TASK DESCRIPTION =
Of the material below, the lines to be retyped are those from the line containing "Sort NYCFC table by Goles column header" through the line containing "You are a computer-use", inclusive; reproduce them exactly.

DATA SHOWN =
-=-=-=-=-

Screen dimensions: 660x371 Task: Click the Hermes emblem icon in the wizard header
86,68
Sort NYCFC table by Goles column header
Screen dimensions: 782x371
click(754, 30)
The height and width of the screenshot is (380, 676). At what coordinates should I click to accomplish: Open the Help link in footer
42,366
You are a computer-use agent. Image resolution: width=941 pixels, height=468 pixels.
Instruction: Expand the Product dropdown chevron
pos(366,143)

-=-=-=-=-

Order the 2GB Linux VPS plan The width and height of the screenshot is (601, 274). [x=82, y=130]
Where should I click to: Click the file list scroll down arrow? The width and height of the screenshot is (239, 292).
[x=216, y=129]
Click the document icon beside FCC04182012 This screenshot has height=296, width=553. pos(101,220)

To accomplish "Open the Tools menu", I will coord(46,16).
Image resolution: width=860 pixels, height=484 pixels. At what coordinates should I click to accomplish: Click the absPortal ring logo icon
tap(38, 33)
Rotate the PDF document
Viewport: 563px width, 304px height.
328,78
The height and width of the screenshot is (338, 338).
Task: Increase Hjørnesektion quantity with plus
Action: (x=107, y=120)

-=-=-=-=-

COMPLETED TASK =
Sort NYCFC table by Goles column header
Screen dimensions: 782x371
click(754, 30)
The height and width of the screenshot is (380, 676). At what coordinates should I click to accomplish: Open the Help link in footer
42,366
You are a computer-use agent. Image resolution: width=941 pixels, height=468 pixels.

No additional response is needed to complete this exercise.